== Segment start ==

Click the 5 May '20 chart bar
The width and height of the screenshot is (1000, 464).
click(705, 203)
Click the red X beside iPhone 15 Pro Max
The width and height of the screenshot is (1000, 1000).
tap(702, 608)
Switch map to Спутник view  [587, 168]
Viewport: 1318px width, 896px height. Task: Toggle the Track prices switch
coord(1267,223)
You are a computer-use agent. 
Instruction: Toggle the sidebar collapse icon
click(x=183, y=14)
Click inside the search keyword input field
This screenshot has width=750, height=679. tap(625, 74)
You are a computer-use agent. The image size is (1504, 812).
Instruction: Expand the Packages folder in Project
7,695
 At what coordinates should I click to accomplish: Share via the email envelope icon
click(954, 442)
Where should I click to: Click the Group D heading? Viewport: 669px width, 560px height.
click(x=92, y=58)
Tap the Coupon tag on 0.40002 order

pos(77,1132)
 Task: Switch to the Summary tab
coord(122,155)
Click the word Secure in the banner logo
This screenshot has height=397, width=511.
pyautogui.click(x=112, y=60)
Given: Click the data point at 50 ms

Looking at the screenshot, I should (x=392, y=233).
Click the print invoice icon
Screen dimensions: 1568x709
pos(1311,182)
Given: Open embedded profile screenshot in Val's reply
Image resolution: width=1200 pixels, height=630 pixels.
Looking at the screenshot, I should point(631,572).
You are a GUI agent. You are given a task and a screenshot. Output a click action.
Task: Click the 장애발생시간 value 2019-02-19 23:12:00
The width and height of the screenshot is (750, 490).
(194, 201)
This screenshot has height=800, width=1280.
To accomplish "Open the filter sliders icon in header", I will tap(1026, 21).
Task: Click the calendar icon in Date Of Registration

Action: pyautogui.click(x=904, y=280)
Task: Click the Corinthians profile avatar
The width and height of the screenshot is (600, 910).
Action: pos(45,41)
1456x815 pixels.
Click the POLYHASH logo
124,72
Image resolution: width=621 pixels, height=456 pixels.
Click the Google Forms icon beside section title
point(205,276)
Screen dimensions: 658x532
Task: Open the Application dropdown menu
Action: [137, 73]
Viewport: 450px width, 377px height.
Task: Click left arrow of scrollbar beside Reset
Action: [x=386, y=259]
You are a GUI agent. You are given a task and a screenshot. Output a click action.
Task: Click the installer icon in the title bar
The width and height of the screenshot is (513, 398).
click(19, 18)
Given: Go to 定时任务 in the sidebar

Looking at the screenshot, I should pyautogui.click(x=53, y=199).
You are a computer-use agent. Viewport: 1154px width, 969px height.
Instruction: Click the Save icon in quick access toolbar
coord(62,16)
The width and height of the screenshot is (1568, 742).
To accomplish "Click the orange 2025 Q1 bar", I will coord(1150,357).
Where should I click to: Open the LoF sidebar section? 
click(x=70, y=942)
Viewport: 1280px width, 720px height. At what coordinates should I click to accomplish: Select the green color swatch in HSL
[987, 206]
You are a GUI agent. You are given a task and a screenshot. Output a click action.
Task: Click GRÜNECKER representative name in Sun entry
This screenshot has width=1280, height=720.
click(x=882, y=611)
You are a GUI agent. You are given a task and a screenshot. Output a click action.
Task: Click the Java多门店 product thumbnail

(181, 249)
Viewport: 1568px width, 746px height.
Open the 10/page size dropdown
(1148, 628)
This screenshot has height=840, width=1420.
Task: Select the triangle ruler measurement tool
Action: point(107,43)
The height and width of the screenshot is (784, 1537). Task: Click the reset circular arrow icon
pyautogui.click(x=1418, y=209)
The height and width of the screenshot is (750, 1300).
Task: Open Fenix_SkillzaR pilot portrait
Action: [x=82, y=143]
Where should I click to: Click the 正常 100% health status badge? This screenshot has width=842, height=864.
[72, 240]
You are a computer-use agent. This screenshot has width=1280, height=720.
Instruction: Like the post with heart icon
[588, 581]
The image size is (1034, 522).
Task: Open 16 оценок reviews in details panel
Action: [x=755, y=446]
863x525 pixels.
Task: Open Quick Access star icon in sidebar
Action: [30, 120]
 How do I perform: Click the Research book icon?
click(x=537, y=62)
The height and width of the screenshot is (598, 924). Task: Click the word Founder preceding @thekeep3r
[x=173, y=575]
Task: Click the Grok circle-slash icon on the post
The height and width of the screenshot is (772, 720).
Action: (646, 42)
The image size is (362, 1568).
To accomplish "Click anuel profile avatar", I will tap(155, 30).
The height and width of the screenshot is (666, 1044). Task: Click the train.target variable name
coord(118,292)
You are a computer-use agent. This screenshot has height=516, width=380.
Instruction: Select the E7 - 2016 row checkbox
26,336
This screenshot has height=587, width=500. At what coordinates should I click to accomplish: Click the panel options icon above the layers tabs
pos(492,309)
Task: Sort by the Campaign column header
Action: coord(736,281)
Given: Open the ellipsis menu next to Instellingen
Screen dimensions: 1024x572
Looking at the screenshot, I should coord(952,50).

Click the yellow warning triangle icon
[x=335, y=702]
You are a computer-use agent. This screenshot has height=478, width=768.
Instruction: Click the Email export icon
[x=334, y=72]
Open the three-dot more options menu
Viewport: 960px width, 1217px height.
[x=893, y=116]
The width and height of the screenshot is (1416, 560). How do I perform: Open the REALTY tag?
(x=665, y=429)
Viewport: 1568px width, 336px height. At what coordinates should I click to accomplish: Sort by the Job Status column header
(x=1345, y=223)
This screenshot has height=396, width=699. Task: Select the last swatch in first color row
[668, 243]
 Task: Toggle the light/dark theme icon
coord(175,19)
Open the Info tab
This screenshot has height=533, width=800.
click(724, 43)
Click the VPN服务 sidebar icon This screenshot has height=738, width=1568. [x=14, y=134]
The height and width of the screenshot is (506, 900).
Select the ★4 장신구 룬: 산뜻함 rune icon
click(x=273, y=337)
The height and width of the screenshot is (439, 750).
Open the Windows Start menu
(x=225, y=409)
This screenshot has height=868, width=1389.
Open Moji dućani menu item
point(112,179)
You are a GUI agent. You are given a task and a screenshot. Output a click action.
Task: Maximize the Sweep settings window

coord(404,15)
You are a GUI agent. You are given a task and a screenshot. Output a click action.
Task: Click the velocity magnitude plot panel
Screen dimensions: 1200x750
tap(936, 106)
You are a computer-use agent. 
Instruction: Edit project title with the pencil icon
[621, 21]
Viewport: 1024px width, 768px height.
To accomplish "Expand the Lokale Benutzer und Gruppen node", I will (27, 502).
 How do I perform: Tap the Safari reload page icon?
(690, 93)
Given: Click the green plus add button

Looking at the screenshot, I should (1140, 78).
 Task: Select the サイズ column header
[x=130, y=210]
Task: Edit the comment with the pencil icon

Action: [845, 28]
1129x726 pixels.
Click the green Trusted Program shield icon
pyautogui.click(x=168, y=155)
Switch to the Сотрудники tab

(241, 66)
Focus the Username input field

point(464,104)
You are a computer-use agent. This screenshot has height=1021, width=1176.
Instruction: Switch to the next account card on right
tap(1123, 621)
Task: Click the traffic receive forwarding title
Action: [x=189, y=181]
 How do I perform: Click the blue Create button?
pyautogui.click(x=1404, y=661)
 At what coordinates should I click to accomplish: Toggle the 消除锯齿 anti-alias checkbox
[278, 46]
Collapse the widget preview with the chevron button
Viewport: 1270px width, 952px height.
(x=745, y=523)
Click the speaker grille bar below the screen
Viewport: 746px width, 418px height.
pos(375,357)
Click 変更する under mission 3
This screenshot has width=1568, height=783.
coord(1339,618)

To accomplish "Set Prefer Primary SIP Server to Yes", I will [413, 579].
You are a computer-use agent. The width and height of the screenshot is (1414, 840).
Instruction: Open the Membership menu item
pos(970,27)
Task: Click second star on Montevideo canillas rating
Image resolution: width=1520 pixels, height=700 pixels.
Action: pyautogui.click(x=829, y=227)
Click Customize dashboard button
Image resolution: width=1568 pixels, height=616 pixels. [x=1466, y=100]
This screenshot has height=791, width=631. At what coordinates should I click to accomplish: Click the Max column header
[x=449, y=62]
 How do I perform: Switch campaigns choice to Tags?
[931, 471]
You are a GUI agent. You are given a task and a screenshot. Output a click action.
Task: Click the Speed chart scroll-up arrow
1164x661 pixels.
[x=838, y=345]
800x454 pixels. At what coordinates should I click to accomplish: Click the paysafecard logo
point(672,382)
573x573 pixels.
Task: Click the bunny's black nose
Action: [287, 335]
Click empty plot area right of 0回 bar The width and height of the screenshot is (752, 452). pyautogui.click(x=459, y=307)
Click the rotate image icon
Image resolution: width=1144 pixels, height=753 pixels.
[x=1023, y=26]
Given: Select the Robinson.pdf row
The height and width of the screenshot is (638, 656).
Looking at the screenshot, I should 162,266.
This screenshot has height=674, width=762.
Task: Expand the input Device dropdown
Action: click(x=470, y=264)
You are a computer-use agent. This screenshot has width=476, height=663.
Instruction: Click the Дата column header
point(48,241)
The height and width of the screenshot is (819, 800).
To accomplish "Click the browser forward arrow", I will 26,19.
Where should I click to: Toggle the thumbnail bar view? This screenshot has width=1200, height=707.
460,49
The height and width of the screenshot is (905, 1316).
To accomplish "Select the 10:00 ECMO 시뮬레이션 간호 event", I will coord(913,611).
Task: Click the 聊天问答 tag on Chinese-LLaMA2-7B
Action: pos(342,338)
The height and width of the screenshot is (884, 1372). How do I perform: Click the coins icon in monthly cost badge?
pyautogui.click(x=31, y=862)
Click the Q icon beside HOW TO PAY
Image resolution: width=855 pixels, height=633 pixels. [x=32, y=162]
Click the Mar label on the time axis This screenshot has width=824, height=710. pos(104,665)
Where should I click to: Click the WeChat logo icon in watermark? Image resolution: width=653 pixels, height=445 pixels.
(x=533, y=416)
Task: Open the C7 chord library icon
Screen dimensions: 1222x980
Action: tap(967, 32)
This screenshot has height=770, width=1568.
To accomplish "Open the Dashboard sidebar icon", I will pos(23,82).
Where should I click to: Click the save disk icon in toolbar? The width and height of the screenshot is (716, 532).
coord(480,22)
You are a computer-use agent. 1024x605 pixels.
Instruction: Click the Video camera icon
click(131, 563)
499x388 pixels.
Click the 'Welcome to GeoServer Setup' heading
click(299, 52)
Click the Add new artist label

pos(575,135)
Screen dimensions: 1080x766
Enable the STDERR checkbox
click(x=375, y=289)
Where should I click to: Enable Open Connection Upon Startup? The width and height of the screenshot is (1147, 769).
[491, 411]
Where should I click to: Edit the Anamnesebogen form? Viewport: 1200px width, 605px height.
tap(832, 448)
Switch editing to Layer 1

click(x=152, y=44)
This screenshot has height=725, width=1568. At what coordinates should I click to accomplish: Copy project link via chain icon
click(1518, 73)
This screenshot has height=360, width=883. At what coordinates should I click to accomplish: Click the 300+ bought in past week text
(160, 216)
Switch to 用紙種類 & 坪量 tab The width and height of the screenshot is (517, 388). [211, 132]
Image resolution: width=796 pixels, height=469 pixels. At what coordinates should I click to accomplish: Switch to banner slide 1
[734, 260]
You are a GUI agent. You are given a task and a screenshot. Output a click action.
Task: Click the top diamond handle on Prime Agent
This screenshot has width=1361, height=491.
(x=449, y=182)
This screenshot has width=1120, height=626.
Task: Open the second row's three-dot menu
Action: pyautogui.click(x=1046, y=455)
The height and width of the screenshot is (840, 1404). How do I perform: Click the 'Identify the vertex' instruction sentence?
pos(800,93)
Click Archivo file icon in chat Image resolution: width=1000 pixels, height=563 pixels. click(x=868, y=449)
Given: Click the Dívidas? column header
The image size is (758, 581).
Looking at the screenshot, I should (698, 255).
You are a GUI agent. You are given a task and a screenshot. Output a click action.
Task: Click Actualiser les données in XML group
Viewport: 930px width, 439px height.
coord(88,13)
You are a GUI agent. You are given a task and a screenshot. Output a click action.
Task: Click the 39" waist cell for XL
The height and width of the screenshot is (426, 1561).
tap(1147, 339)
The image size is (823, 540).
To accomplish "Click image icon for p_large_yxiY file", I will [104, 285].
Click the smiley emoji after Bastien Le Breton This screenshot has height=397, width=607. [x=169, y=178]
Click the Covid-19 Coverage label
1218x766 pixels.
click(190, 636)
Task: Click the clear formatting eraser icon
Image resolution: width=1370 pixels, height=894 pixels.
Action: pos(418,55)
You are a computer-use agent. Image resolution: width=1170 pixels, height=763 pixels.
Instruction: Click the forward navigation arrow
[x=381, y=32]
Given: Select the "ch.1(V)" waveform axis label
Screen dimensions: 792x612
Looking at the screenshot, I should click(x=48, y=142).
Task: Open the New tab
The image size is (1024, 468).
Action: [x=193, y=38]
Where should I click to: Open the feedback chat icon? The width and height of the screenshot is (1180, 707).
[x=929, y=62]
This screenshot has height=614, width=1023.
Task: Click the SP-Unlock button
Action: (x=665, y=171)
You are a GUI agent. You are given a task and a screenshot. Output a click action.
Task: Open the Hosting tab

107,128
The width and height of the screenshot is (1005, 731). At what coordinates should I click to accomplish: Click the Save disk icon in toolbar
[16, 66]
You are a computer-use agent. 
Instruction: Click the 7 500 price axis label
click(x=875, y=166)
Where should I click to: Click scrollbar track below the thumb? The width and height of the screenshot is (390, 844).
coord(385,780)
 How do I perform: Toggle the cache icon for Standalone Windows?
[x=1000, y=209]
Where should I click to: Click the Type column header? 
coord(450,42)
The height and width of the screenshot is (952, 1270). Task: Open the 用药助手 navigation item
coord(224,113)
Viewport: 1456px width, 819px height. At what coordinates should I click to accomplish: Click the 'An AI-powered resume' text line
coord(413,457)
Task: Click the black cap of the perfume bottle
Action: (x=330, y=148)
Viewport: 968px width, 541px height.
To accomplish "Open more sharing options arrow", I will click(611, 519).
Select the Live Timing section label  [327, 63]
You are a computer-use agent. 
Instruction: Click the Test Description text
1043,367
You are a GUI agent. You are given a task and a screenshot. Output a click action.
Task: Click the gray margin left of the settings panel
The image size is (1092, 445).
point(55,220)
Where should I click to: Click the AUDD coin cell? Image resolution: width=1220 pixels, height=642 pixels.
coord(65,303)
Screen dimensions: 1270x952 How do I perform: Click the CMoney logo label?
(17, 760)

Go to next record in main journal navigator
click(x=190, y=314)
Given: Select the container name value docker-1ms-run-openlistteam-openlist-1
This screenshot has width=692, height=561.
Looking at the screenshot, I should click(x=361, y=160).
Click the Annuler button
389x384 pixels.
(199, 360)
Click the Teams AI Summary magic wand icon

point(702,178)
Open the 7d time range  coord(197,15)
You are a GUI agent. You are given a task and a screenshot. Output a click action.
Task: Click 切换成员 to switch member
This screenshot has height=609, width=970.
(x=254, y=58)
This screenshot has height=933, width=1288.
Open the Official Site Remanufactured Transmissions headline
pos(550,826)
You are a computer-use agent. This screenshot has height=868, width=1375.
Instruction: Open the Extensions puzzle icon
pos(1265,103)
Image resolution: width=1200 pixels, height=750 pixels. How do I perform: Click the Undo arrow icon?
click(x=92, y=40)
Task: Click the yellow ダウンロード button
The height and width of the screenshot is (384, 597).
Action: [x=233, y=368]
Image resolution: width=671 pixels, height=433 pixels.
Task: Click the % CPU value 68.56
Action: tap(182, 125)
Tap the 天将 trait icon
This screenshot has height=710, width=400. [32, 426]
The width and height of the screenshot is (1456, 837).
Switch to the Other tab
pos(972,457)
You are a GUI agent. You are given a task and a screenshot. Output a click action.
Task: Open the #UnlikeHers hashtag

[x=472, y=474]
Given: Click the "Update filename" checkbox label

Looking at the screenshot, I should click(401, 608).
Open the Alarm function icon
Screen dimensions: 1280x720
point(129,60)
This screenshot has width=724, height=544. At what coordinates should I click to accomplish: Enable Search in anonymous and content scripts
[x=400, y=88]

== Segment end ==

*What is needed*
Your answer must be the line with "Tap the 天将 trait icon" and all lines after it through the final line of the entries, copied exactly and with nothing added.

*Solution to this problem*
Tap the 天将 trait icon
This screenshot has height=710, width=400. [32, 426]
The width and height of the screenshot is (1456, 837).
Switch to the Other tab
pos(972,457)
You are a GUI agent. You are given a task and a screenshot. Output a click action.
Task: Open the #UnlikeHers hashtag

[x=472, y=474]
Given: Click the "Update filename" checkbox label

Looking at the screenshot, I should click(401, 608).
Open the Alarm function icon
Screen dimensions: 1280x720
point(129,60)
This screenshot has width=724, height=544. At what coordinates should I click to accomplish: Enable Search in anonymous and content scripts
[x=400, y=88]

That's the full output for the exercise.